It's where we should all be striving for I think. I recently did the Eudyptula challenge, and it was like wading into a morass of nonsense when it got to device drivers.
Whoever started that systemd thing should be ashamed.
You jest, but systemd (the project, not exactly the PID 1) already handles device recognition (udev) and after they rolled in a bootloader, NTP, and DNS, I wouldn't even be surprised anymore.
Does the NetBSD kernel itself already ensure mutual exclusion of read and write functions on the same device?
Otherwise, I see a use-after-free here. A read could occur right after the write function free'd the old buffer in sc.buf, but before assigning a new pointer value. The read function would be able to read kernel memory via the old buffer pointer, although the memory pages pointed to may already have been reused for something else.

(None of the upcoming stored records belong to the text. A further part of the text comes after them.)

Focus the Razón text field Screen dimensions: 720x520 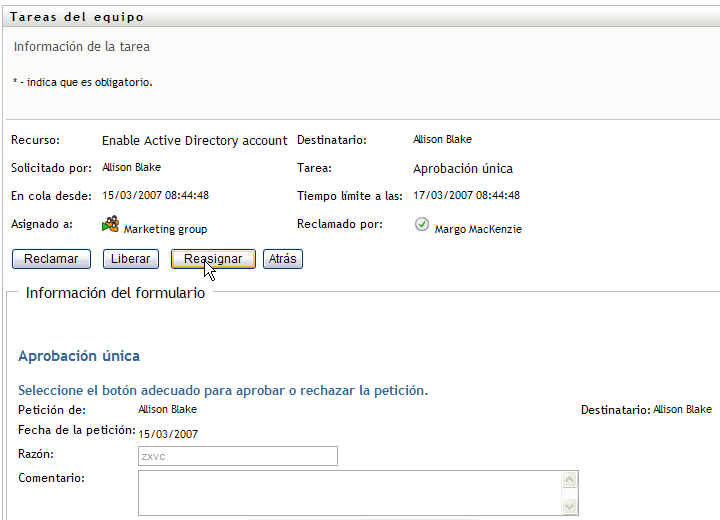pos(238,456)
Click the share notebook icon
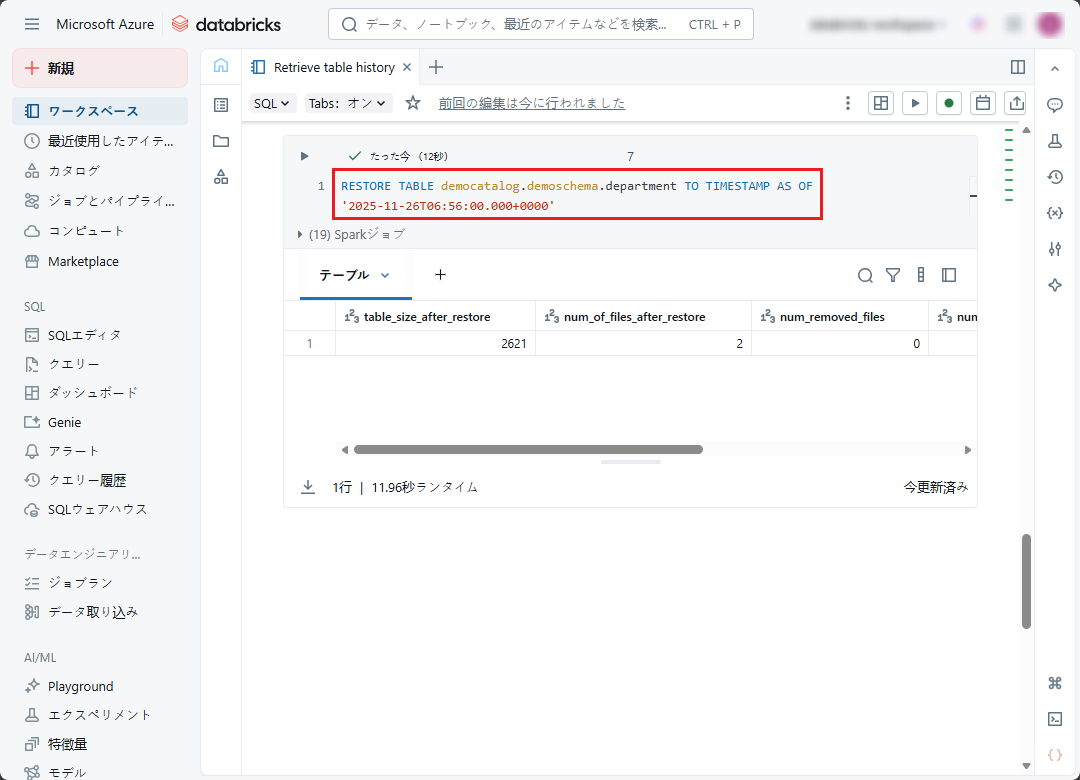The image size is (1080, 780). [1017, 103]
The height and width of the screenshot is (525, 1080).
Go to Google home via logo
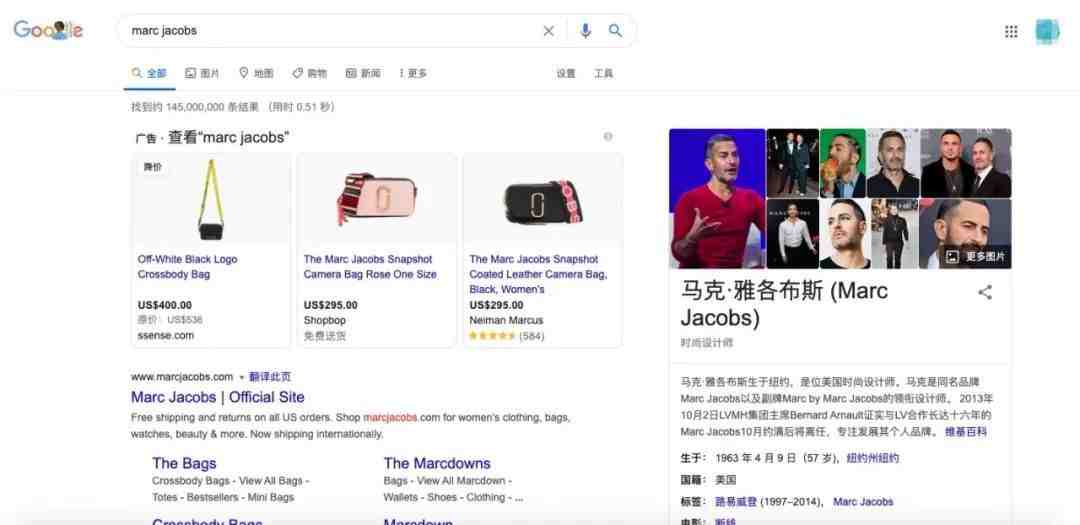48,30
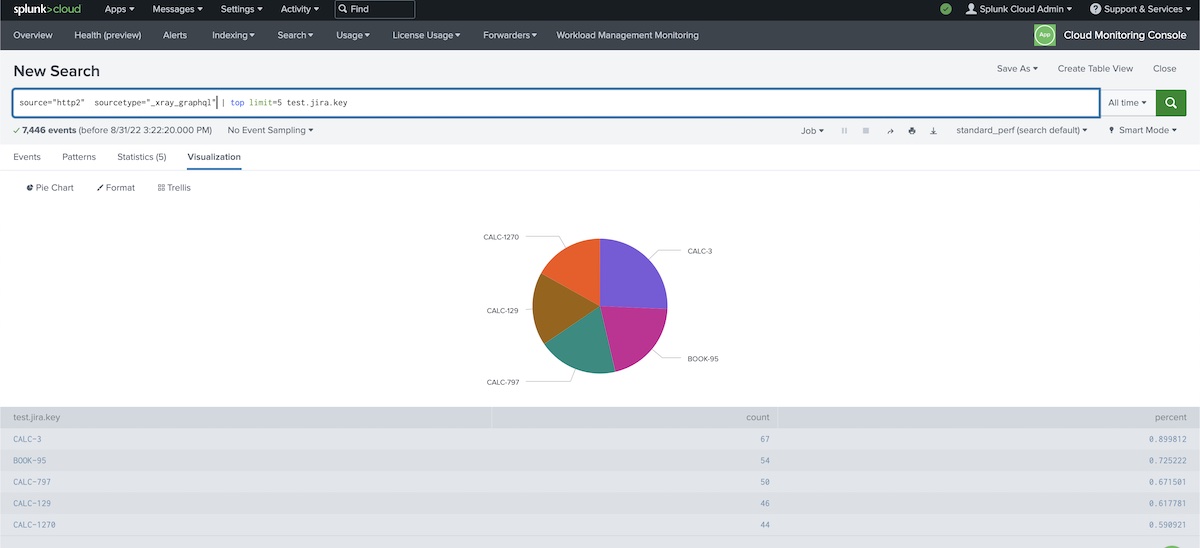1200x548 pixels.
Task: Pause the search job
Action: pyautogui.click(x=844, y=131)
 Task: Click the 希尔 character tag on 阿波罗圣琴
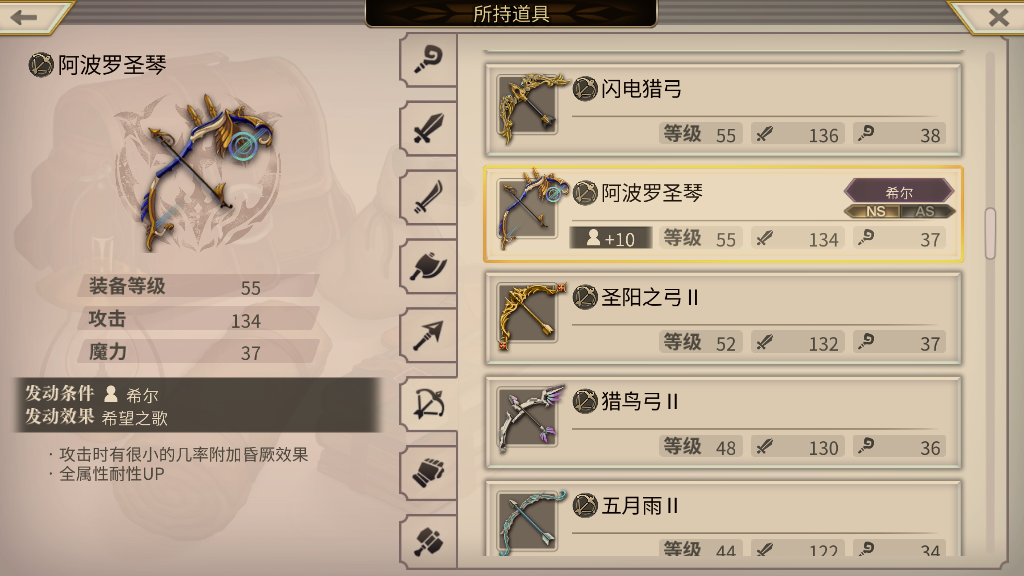coord(899,192)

If my assumption is correct, the solution would be to use a mutex object to make the read block while the write updates the buffer.
I used to run NetBSD about 15 years ago but I haven't even spared it a thought for at least 3-4 years. Is the community and codebase still active - and does NetBSD still have an edge in some areas?
Is the rumpkernel truly a spin-off? It originated in NetBSD master and my understanding is that they'll continue maintaining it going forward. It's part of their system design.
Contrast that with rump Linux kernels: maintained completely out-of-tree and, AFAIK, very little interest in merging and maintaining a complete rump environment in mainline. Rump kernels are easier in NetBSD, anyhow, because of their very carefully designed and maintained device subsystems.
Yes, NetBSD is still active, I'm using it to post this.
For me, the community is a big part of the reason I use it. The codebase still feels as if it hits a good balance between having the features that I need for daily use and still being clean enough to see how new stuff could be added.
In terms of code and doco quality, the BSDs set a standard we should all strive for.